* **What is needed**: Show each line of the data that contains the string "Image", with uppercase and lowercase letters treated as different.

* **Data for this task**:
◇ ◇ ◇ ◇ ◇ ◇ ◇

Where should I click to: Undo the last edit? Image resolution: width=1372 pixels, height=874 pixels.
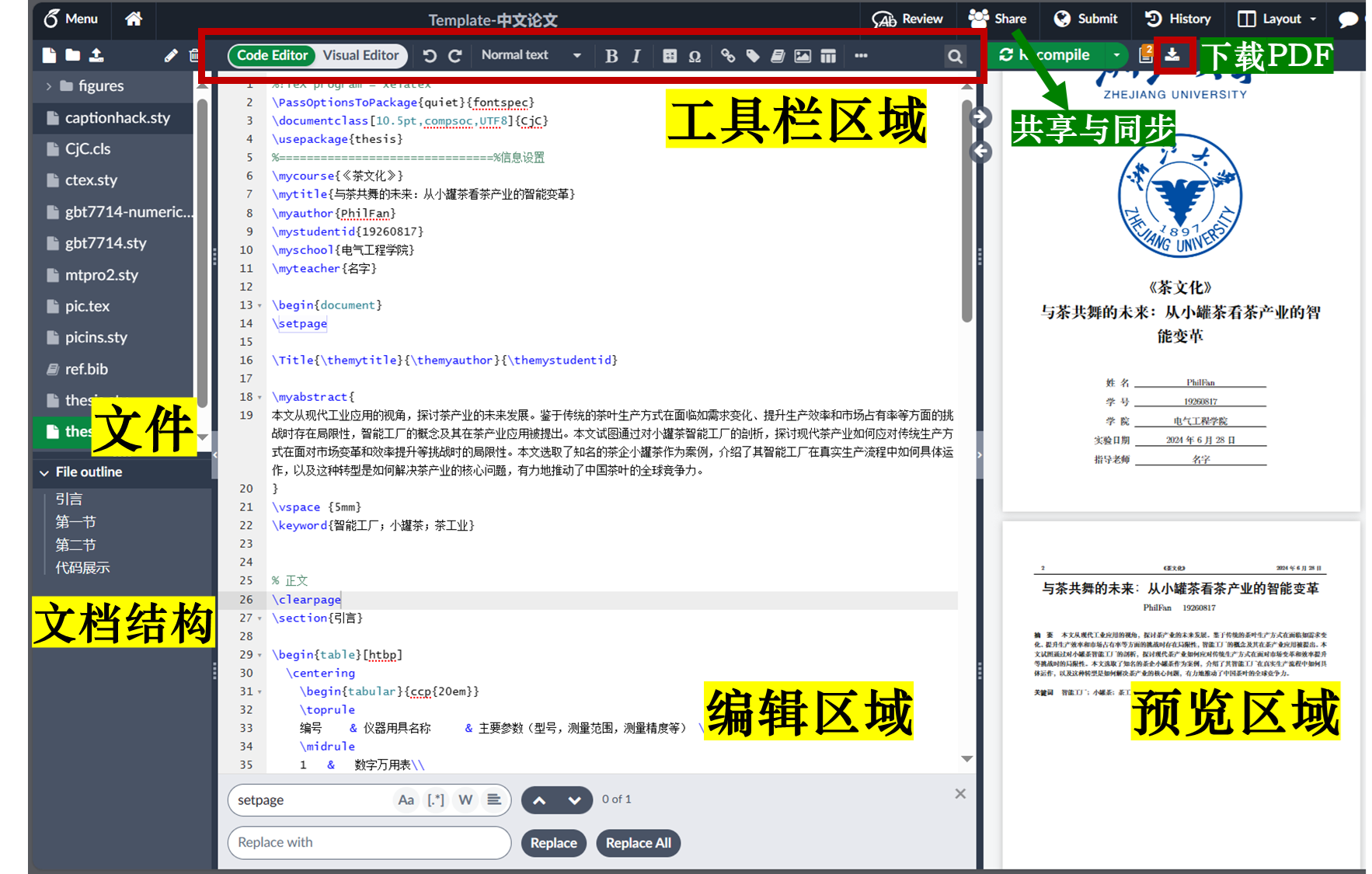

◇ ◇ ◇ ◇ ◇ ◇ ◇

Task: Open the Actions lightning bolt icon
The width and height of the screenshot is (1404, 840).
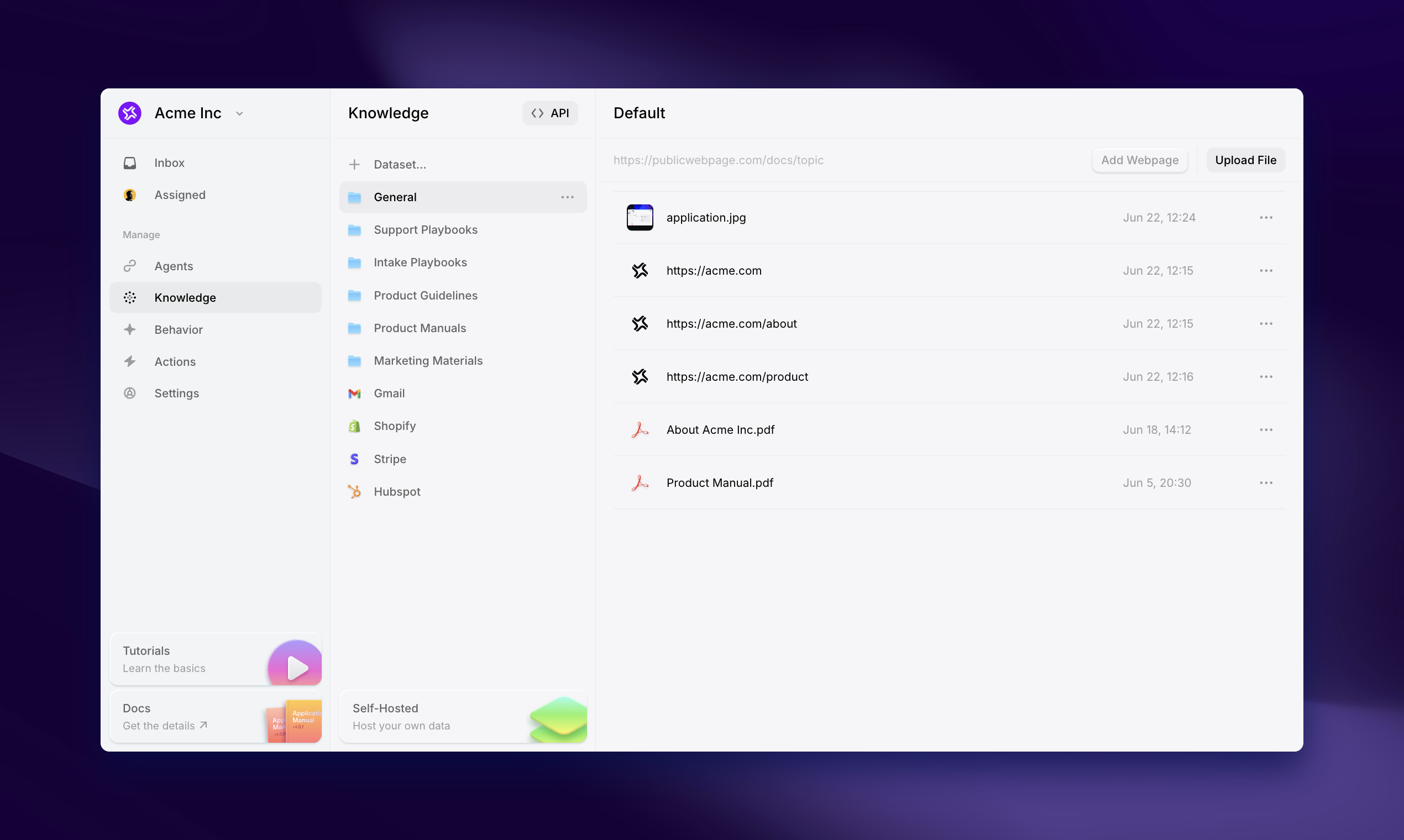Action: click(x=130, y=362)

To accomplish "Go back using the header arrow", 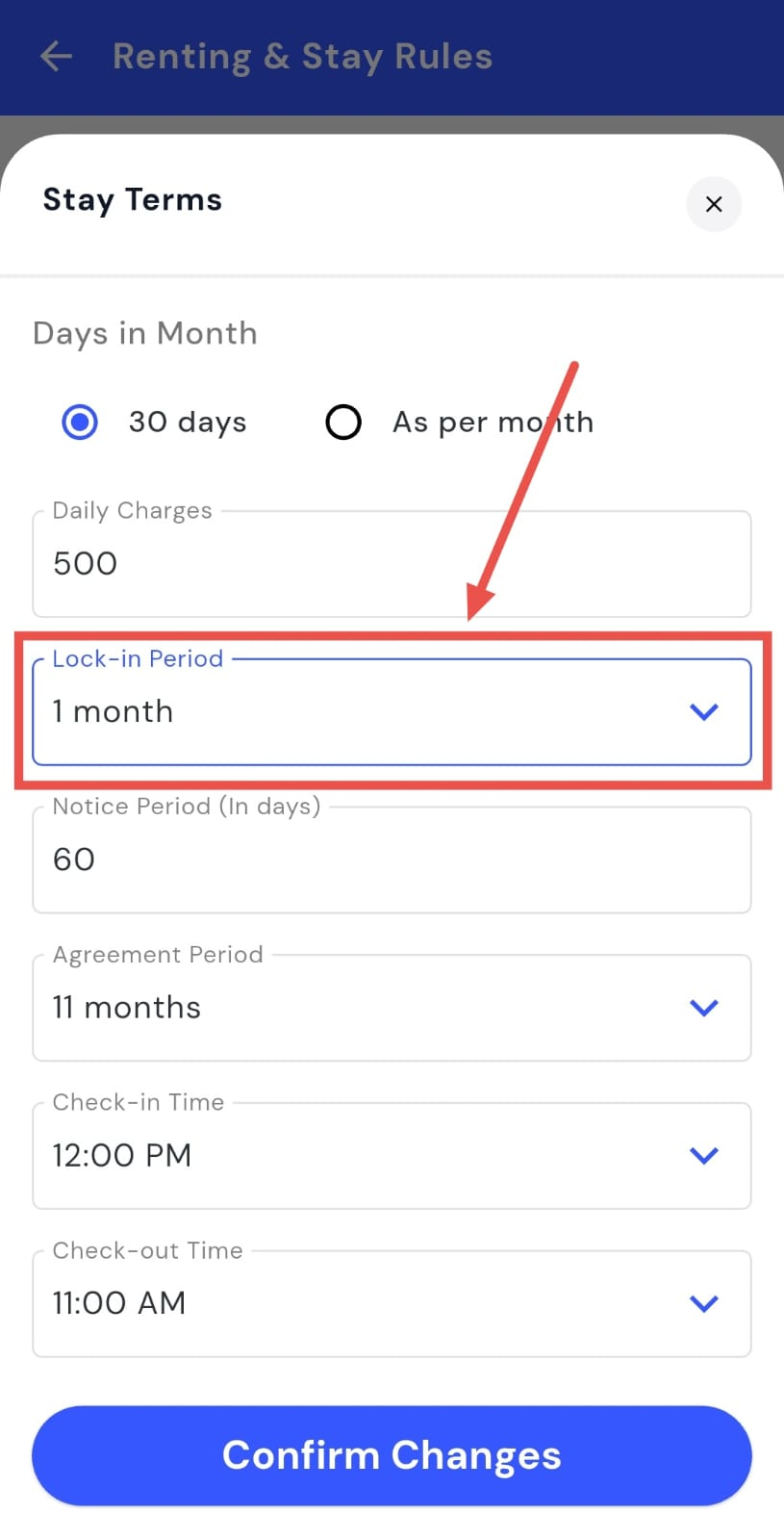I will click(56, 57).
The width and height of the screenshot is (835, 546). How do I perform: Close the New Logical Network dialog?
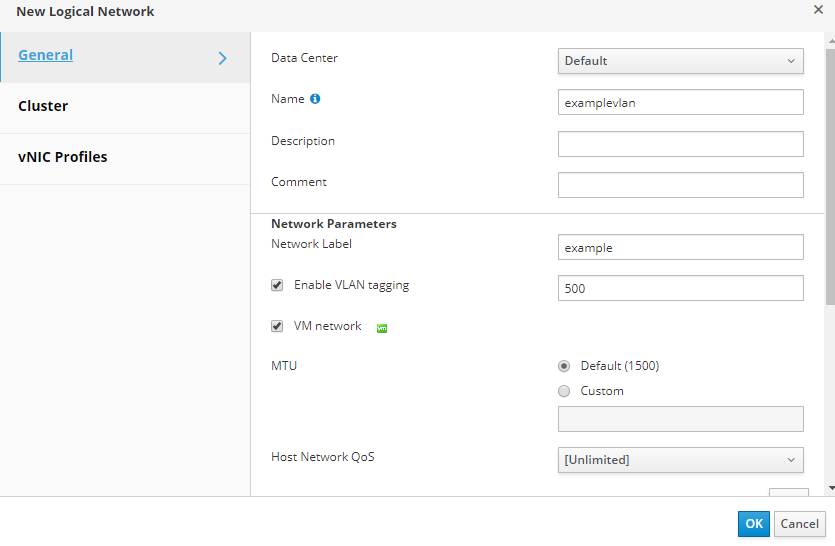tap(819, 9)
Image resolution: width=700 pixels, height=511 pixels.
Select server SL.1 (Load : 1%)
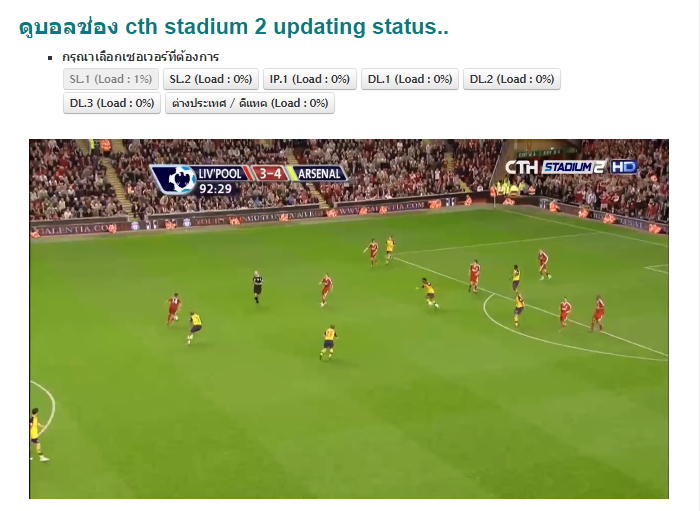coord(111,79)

◇ ◇ ◇ ◇ ◇ ◇ ◇

* **Result of this task**:
Where should I click to: Undo the last edit? Image resolution: width=1372 pixels, height=874 pixels.
Image resolution: width=700 pixels, height=511 pixels.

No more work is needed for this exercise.